AI Translation· azure_openai

Chapter One: General Principles

Article 1

To standardize the management of the departure of directors and senior management at Yuanguang Software Co., Ltd. (hereinafter referred to as "the Company"), this system is formulated in accordance with the Company Law of the People's Republic of China (hereinafter referred to as "the Company Law"), the Guidelines for the Articles of Association of Listed Companies, the Shenzhen Stock Exchange Listing Rules, and other relevant laws and regulations, as well as the provisions of the Company's Articles of Association.

Article 2

This system applies to the departure of the Company's directors (including independent directors) and senior management due to the expiration of their term without re-election, resignation, dismissal, or other reasons.
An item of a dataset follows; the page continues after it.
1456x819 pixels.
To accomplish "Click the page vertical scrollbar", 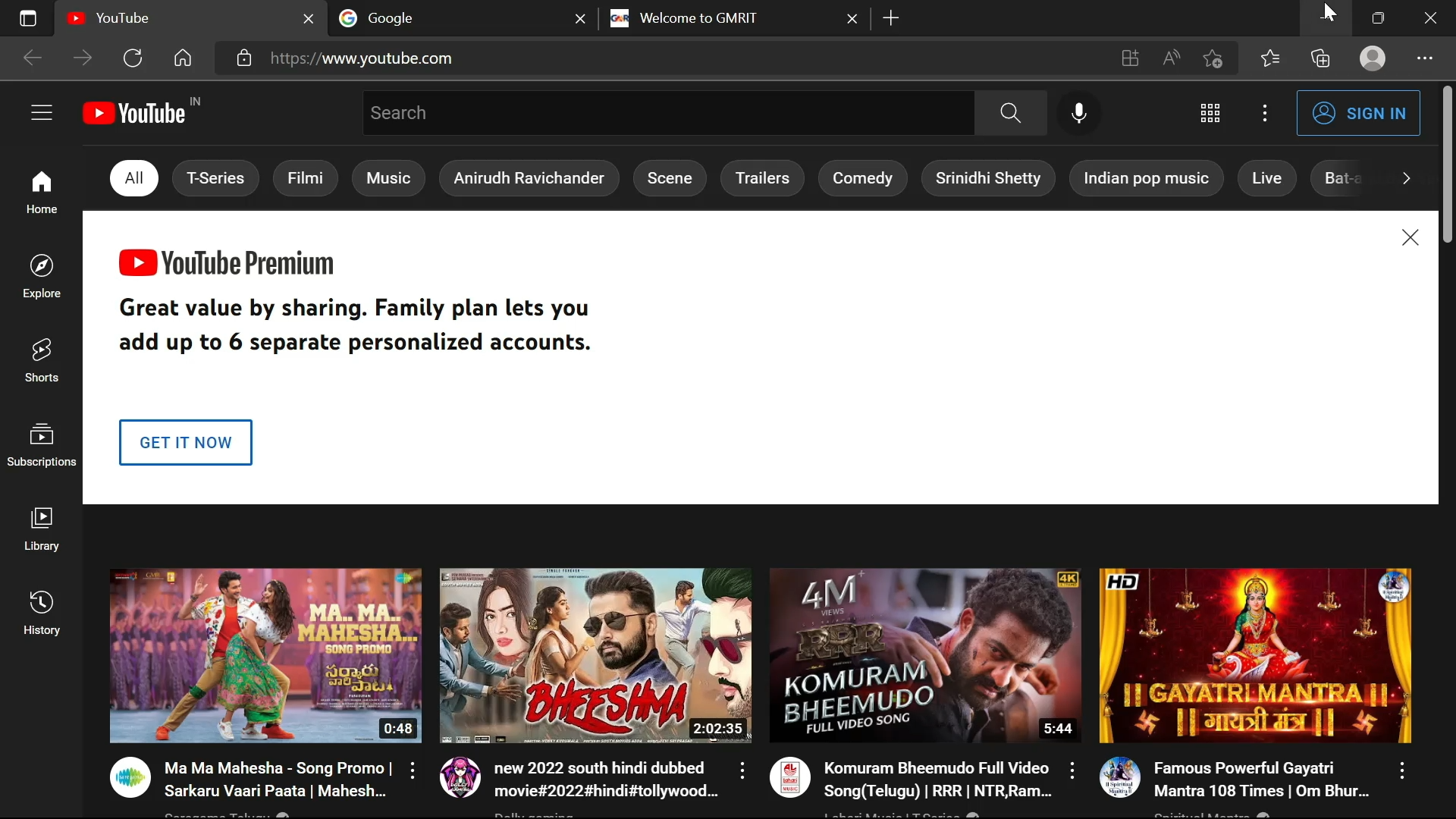I will pos(1448,165).
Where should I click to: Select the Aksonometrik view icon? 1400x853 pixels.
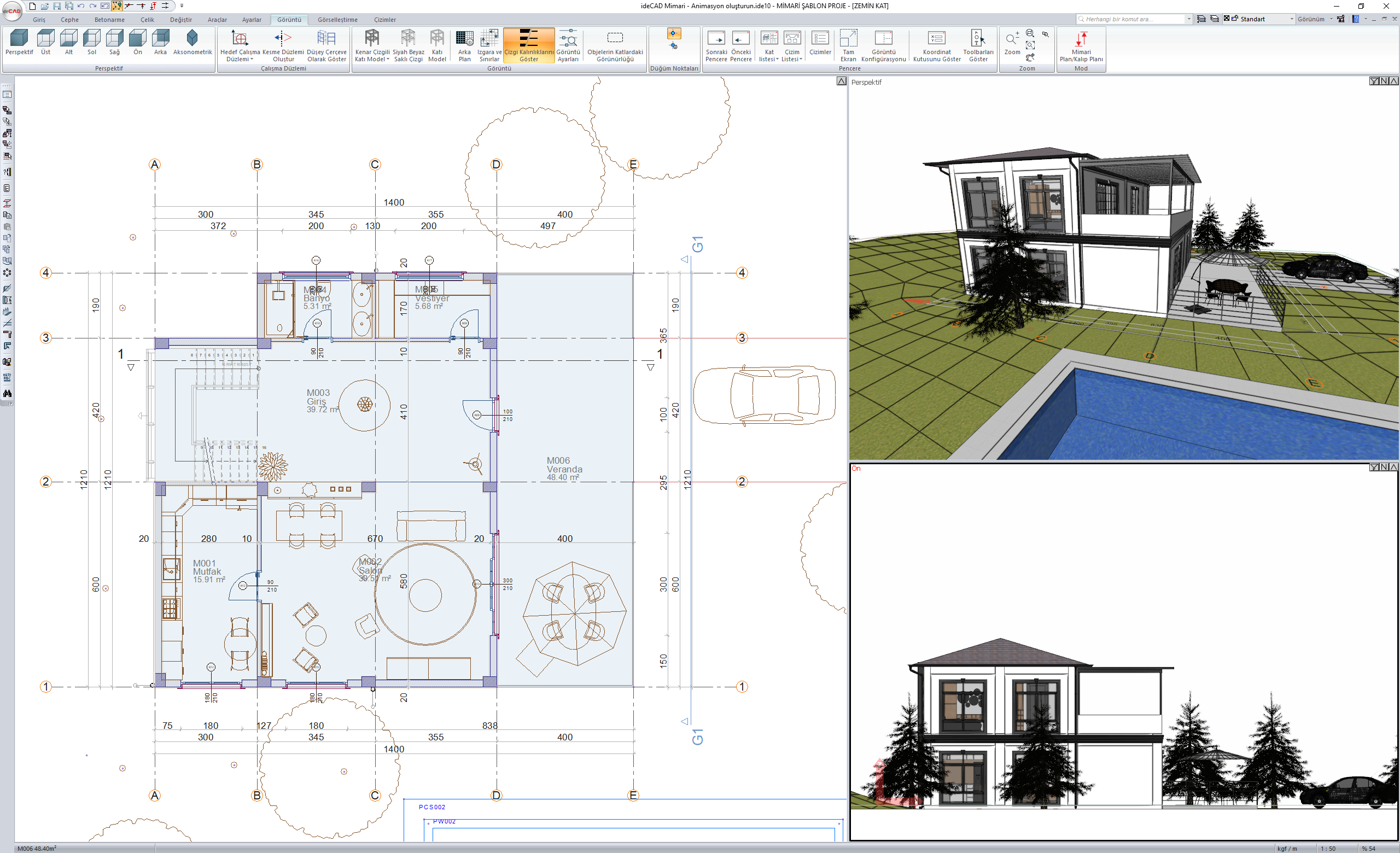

Chapter Two: Departure Circumstances and Procedures

Article 3

The term of office of directors and senior management shall naturally terminate upon expiration, unless re-elected by the shareholders' meeting or re-appointed by the board of directors. Directors and senior management may resign before the expiration of their term. Resignation must be submitted in writing. The resignation of a director takes effect on the date the Company receives the notice. The resignation of senior management takes effect upon receipt of the resignation report by the board of directors.

Article 4

Upon receiving a resignation report from a director or senior management, the Company shall disclose relevant information within two trading days.

Article 5

In the following circumstances, the original directors shall continue to perform their duties in accordance with laws, administrative regulations, departmental rules, and the Articles of Association until the newly elected directors assume office, unless otherwise provided by relevant regulations:

  1. The term of a director expires without timely re-election, or a director resigns during their term, resulting in the number of board members falling below the legal minimum;
  2. The resignation of members of the audit committee results in the number of audit committee members falling below the legal minimum or lacking accounting professionals;
  3. The resignation of independent directors results in the proportion of independent directors on the board or its specialized committees not complying with legal regulations or the Articles of Association, or lacking accounting professionals among independent directors.

Article 6

If a director resigns, the Company shall complete the supplementary election within sixty days to ensure that the composition of the board of directors and its specialized committees complies with laws, administrative regulations, and the Articles of Association.